Kesetiaan rakyat Indonesia terhadap sesuatu yang disukai memang patut diacungi jempol. Bukan hanya terhadap teladan yang perkataannya selalu ditaati meski bertentangan secara akal dan aturan. pula kepada negara. Sekalipun presiden sendiri artinya simbol negara, ia kerap dikritik bahkan diejek. tetap saja, waktu orang pada luar sana berani mengolok-olok, bela negara akan segera dilakukan. NKRI yg kerap dikritik mereka ketika itu masih harga tewas! Hal serupa juga terjadi di global penggemar sepak bola. Baik pada level klub maupun tim nasional. Sekalipun prestasinya selalu buruk , tidak boleh terdapat yang menghinanya. Kesetiaan tanpa kondisi adalah prinsip yang benar-sahih mereka jalani tanpa ada penolakan!
tetapi mungkin hal ini masih mampu dimengerti. Setidaknya katakanlah kesamaan genetik, baik terkait kedaerahan, nasionalisme, juga ideologi, menjadi pengikat keberadaan sikap loyalitas bahkan fanatisme. Bahkan, buat menyebut hal tadi, warga Sunda memiliki pepatah, “Papan jati itu jelek.” Bahwa sekalipun kelakuan seorang buruk , tetapi waktu terdapat ikatan antar saudara tetap harus dibela. dan ikatan primordial mirip pada atas tentu tidak hanya dimiliki sang rakyat Sunda saja. Bahkan, dari Aceh hingga Papua, ikatan primordial ini bahkan telah menjadi kearifan turun temurun yang tak bisa dihapuskan sama sekali. tetapi, waktu loyalitas atau fanatisme yang tidak terbatas itu tidak mempunyai ikatan genetik sama sekali mirip yg dikatakan tersebut, tentu hal ini akan sulit dicerna oleh akal sehat. Itu di luar logika.
Itulah kenyataannya di negara kita. contoh nyatanya sobat penggemar yang begitu fanatik terhadap tim Barcelona serta Argentina. Saking fanatiknya, bahkan dalam perbincangan pun tidak ada dalam kamusnya Jika Barcelona serta Argentina ialah tim medioker, padahal kenyataannya -Jika dipandang asal sisi prestasinya- fenomena membagikan hal itu. Sesuatu yg lebih di luar logika. seorang sahabat, begitu tergila-gila menggunakan klub biru langit asal kota Roma, bahkan dia menamai putranya dengan akhiran Laziale, sebuah nama yang mengacu di sebelas tadi. yg kami sajikan tentu hanya potret mungil saja.
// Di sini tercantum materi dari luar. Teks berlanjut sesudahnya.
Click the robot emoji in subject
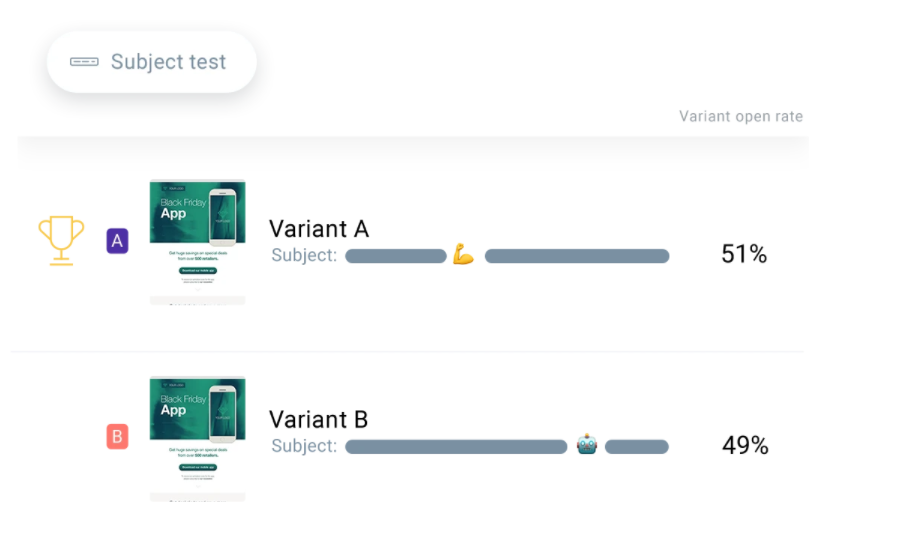898x541 pixels. coord(587,445)
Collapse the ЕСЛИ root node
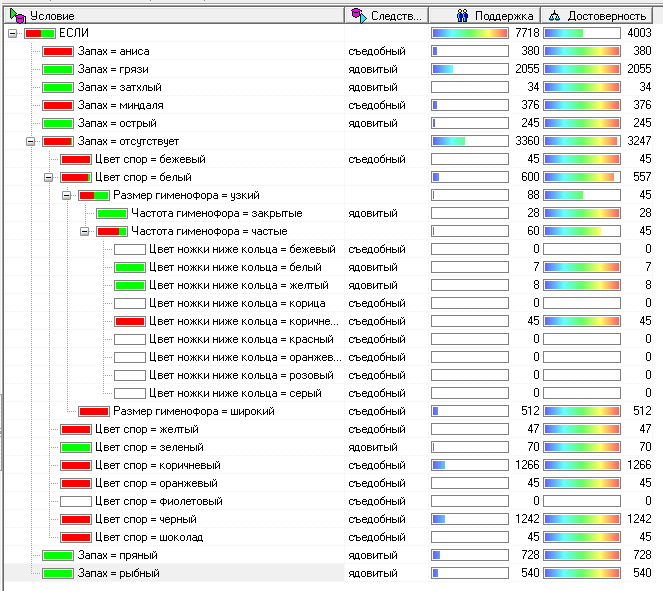 coord(12,33)
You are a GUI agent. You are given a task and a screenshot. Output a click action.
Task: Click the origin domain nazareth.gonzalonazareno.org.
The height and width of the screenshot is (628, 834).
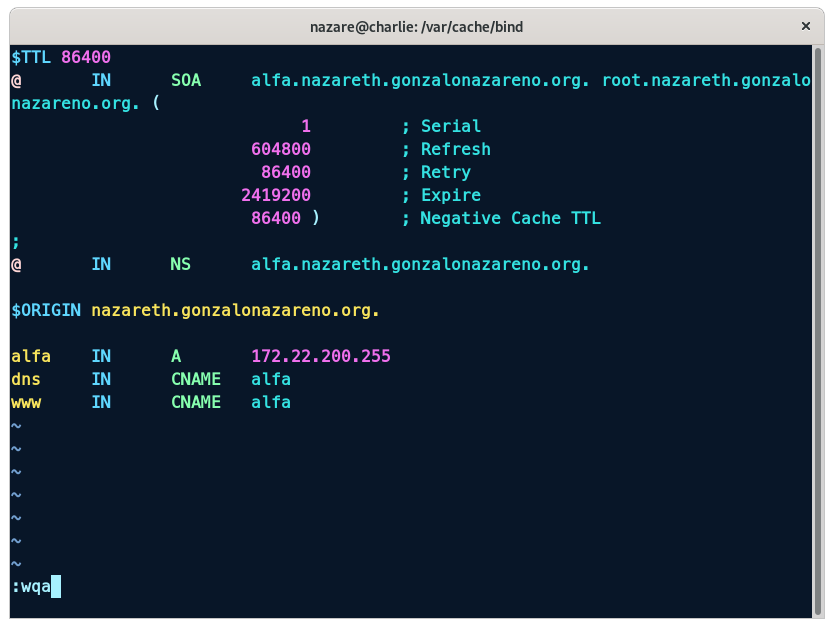pyautogui.click(x=236, y=311)
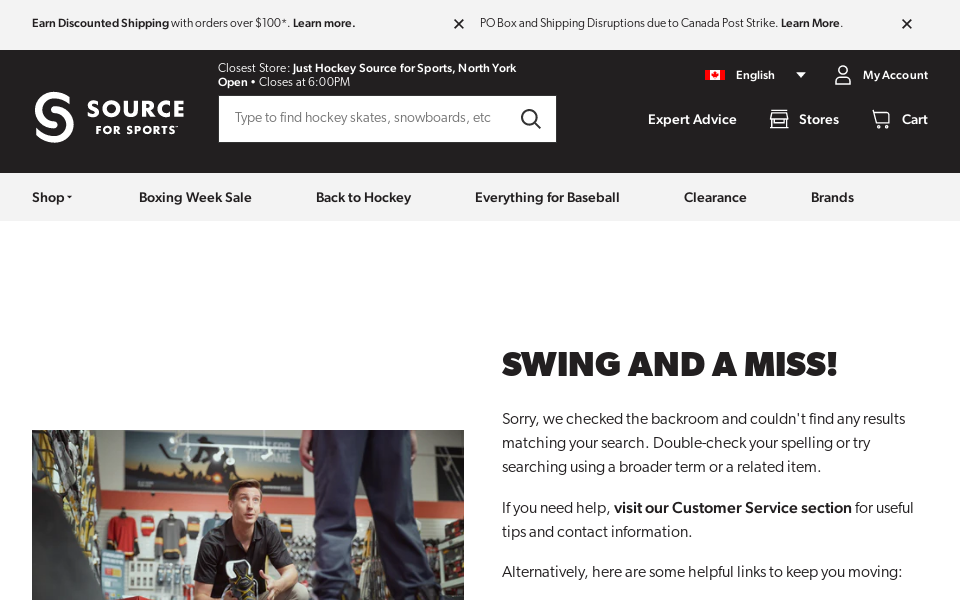Go to Back to Hockey section

click(363, 197)
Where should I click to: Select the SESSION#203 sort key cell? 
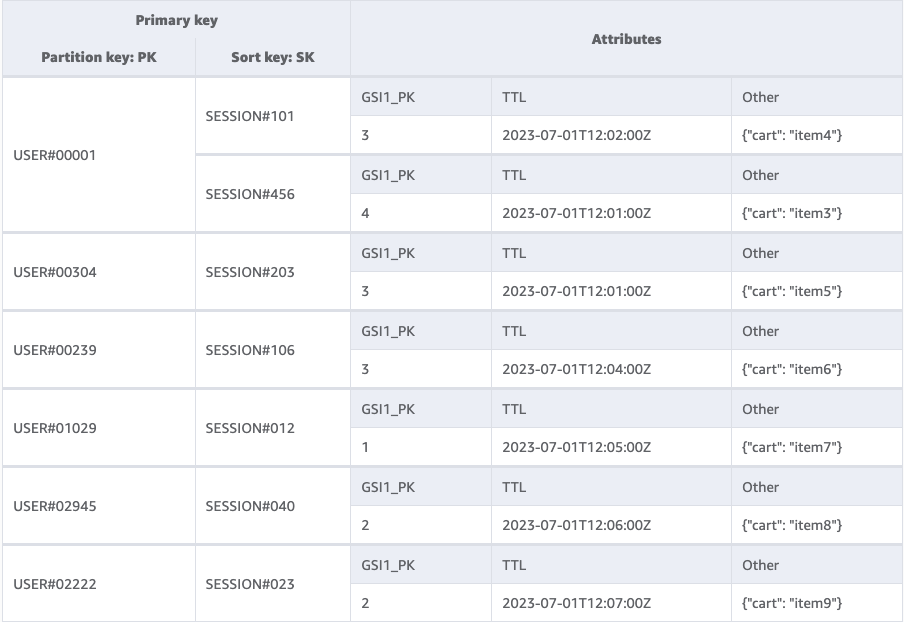pyautogui.click(x=250, y=272)
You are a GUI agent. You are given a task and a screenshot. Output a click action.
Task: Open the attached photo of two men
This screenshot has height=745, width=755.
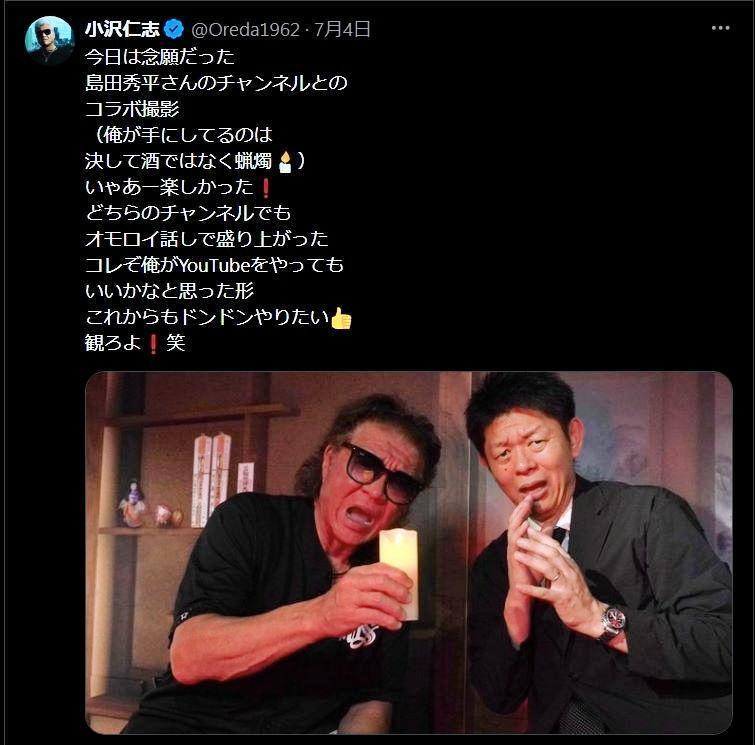pyautogui.click(x=409, y=553)
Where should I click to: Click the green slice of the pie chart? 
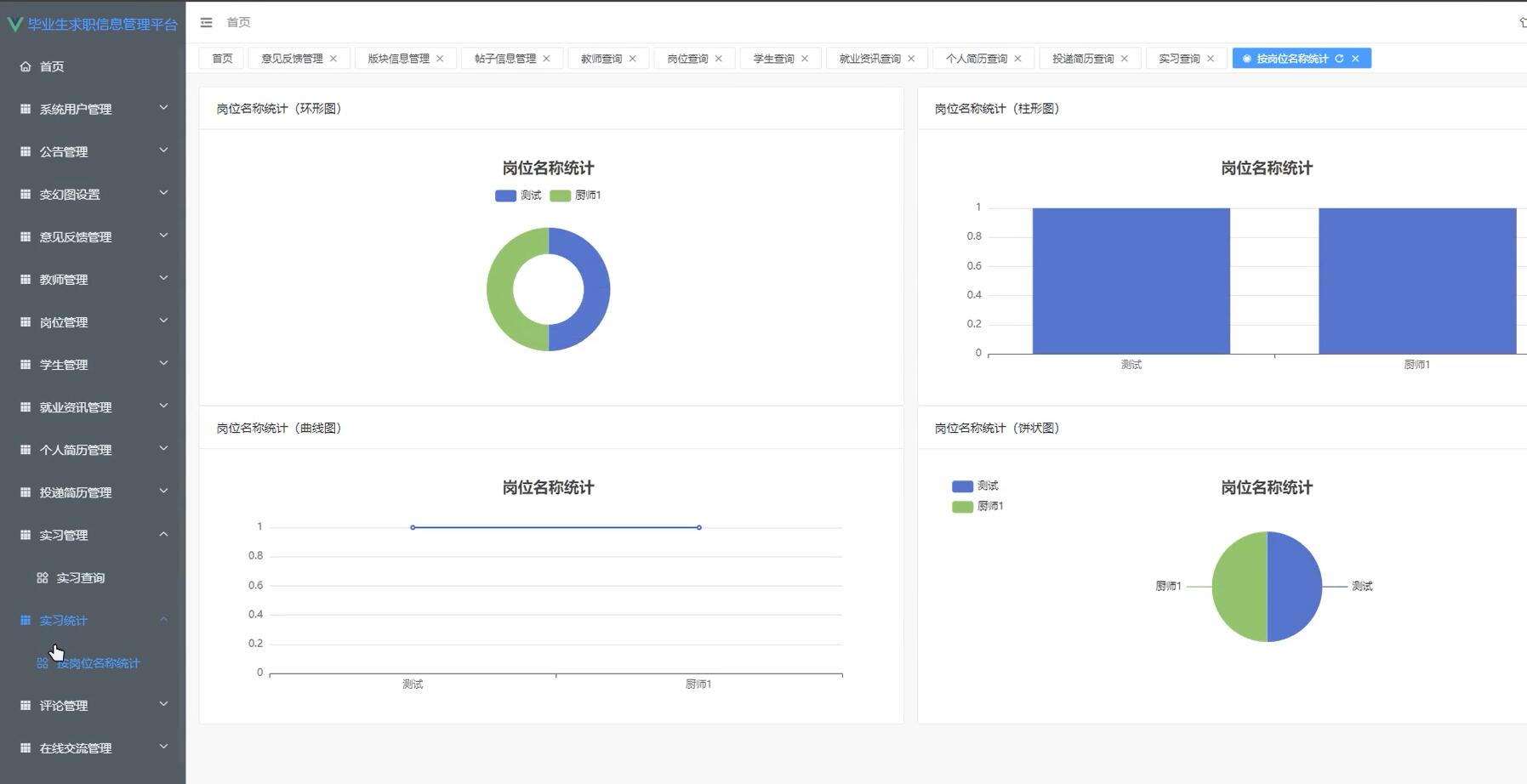pyautogui.click(x=1239, y=586)
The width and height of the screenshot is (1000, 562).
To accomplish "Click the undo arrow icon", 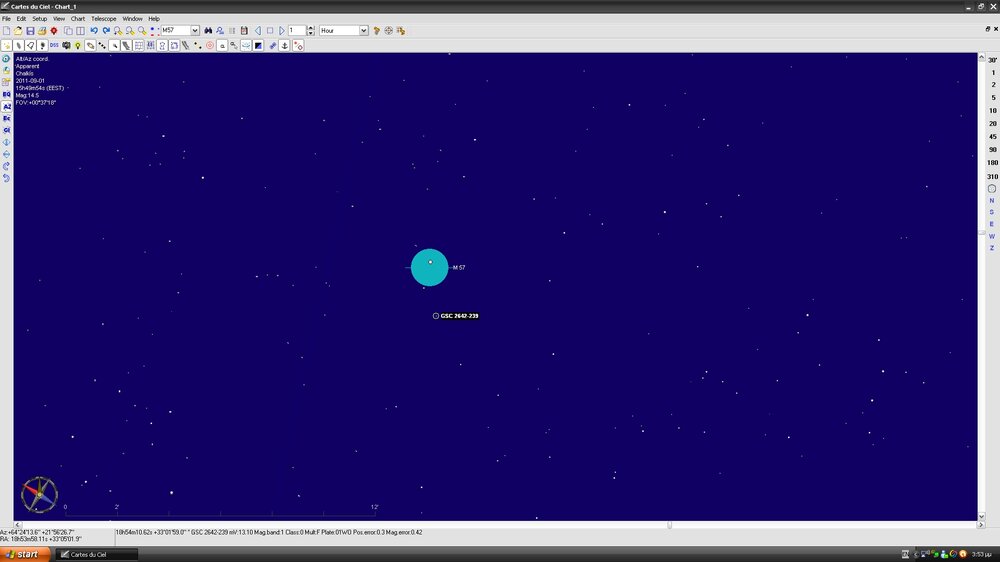I will tap(93, 31).
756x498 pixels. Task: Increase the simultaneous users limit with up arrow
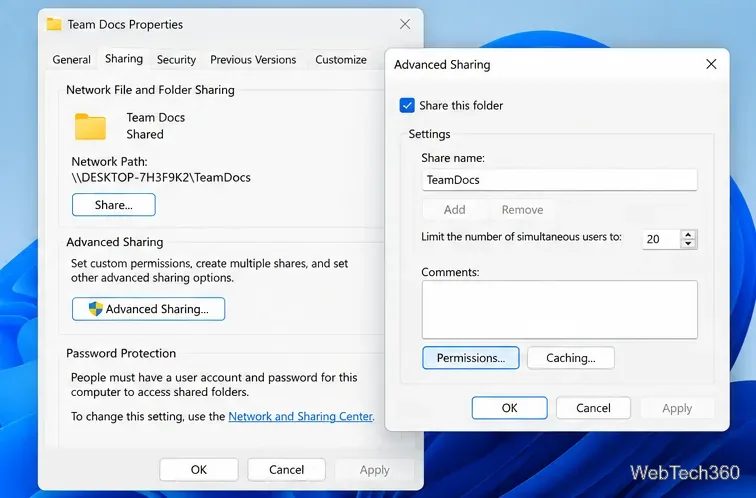[688, 235]
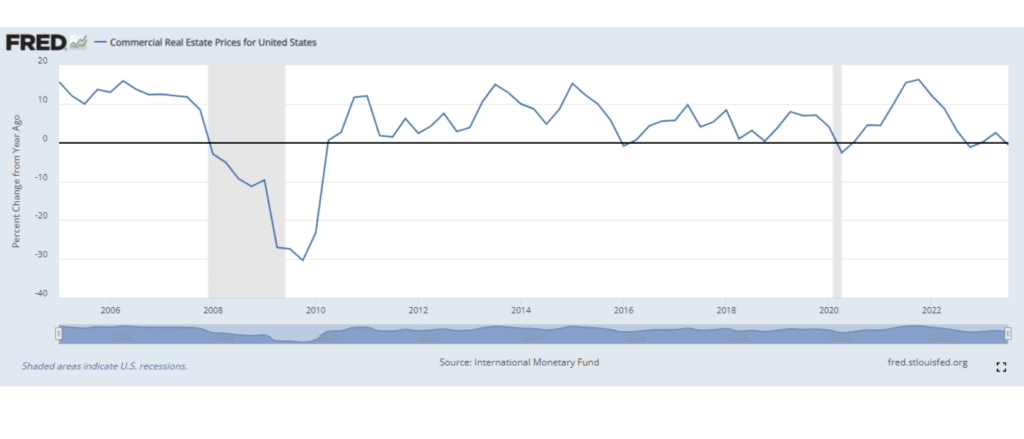
Task: Click the small chart icon beside FRED logo
Action: click(x=77, y=42)
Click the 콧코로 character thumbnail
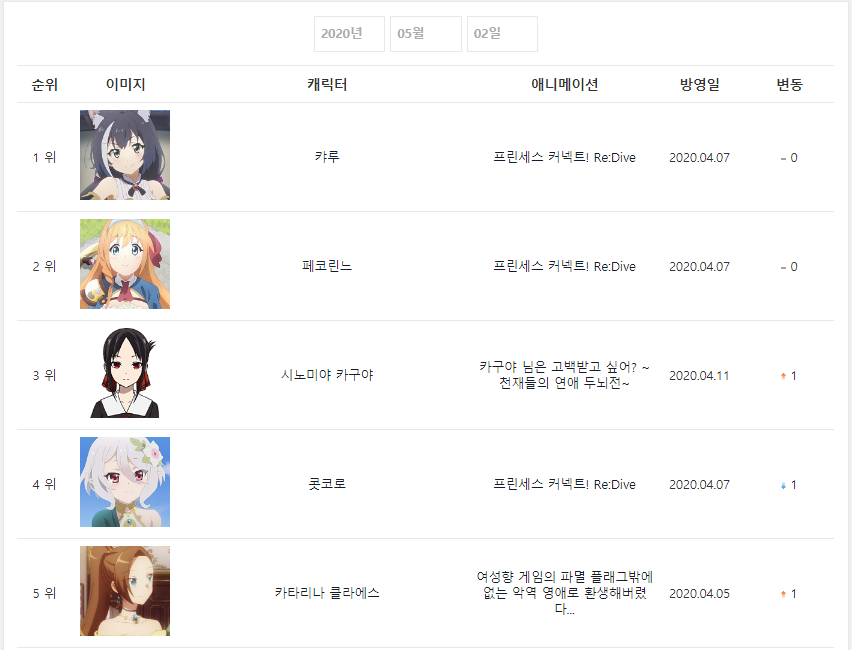 [x=125, y=482]

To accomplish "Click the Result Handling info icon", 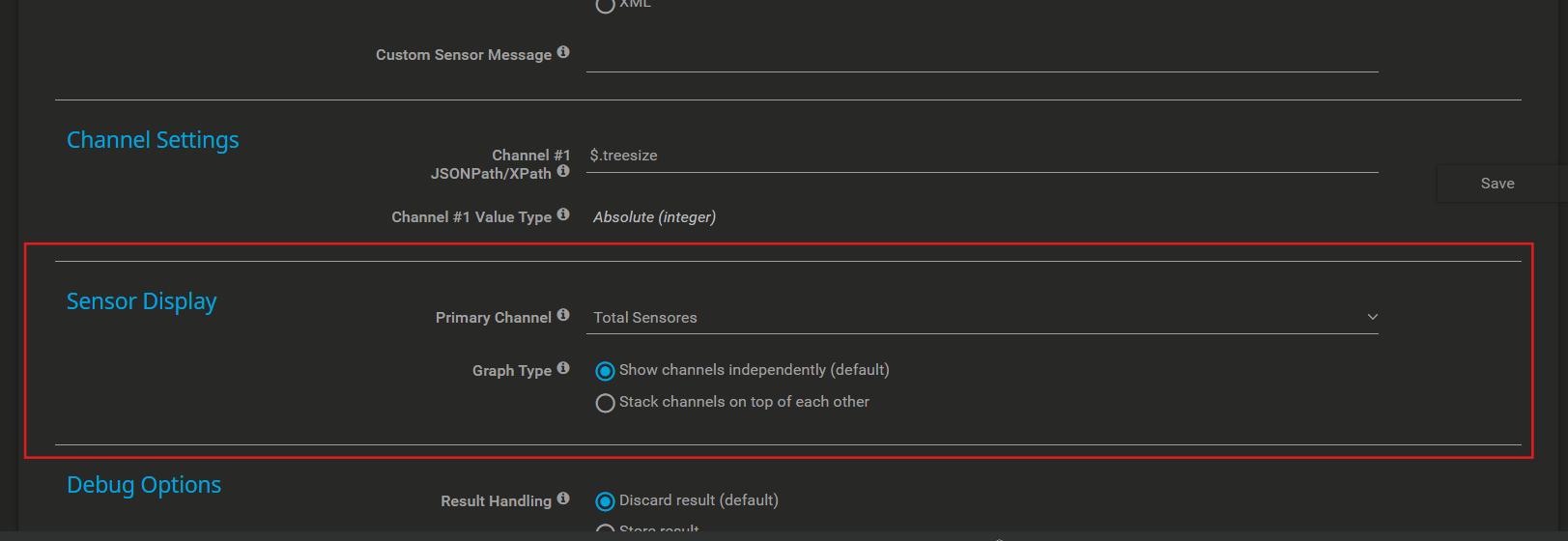I will tap(563, 498).
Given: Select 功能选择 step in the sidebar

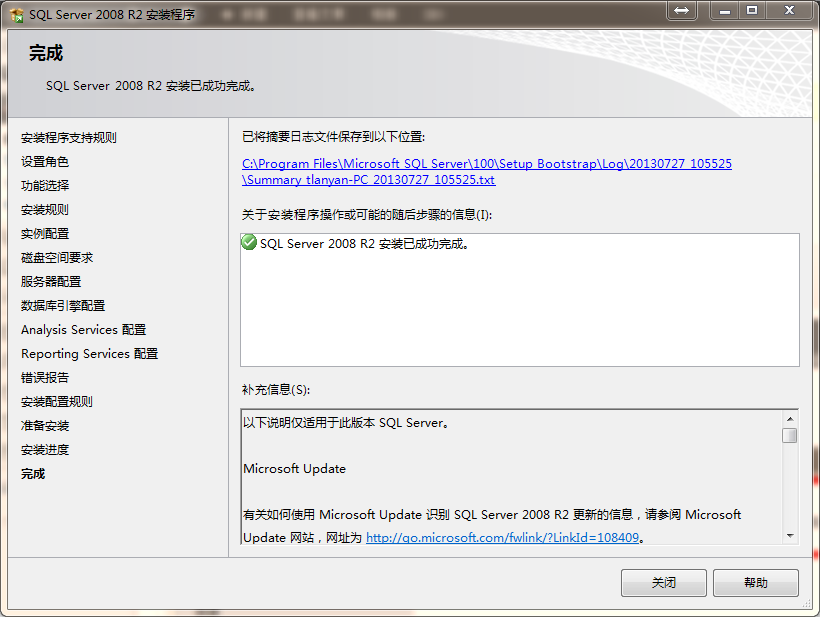Looking at the screenshot, I should tap(45, 186).
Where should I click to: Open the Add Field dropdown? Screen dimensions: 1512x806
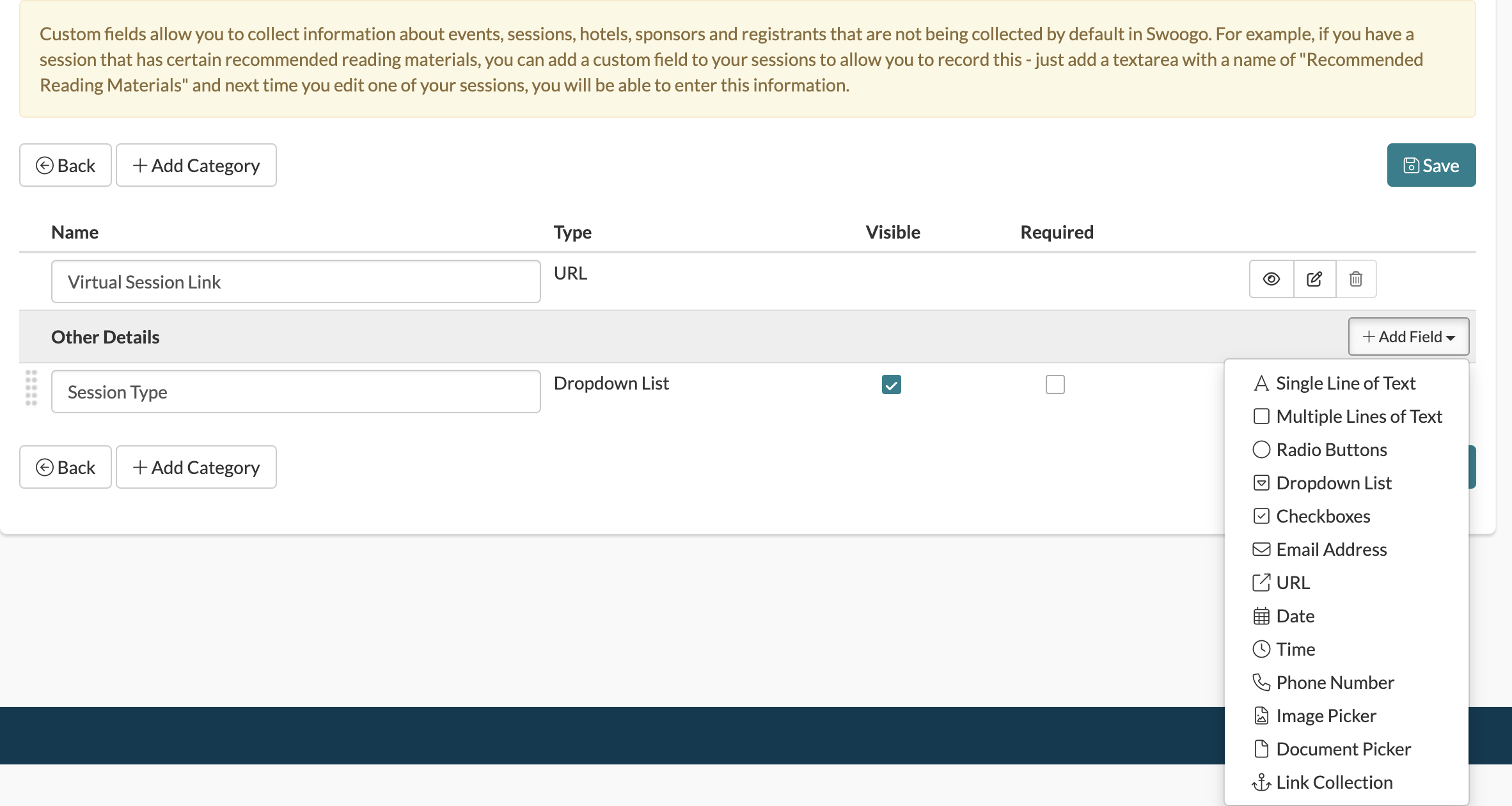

Faktanya, masih banyak lagi cara menakjubkan yg mampu dilakukan masyarakat kita buat memberikan kecintaan mereka terhadap sesuatu yg sama sekali tidak ada ikatan genetiknya.
yang jadi pertanyaan apakah sikap seperti itu didorong oleh kerinduan terhadap negaranya, sebut saja disini kerinduan akan prestasi klub kesayangannya di wilayahnya serta timnas yg dicintainya. Atau menjadi potret keputusasaan karena prestasi yg dirindukan tidak kunjung tiba. menggunakan kata lain, kesetiaan serta fanatismenya ialah sebuah pelarian. Bagaimanapun, sepak bola artinya olahraga komunal. oleh sebab itu, tentunya olahraga ini dapat dikatakan menjadi potret realita asal perasaan, asa, bahkan keputusasaan masyarakat kawasan klub atau tim sepak bola tersebut bermain.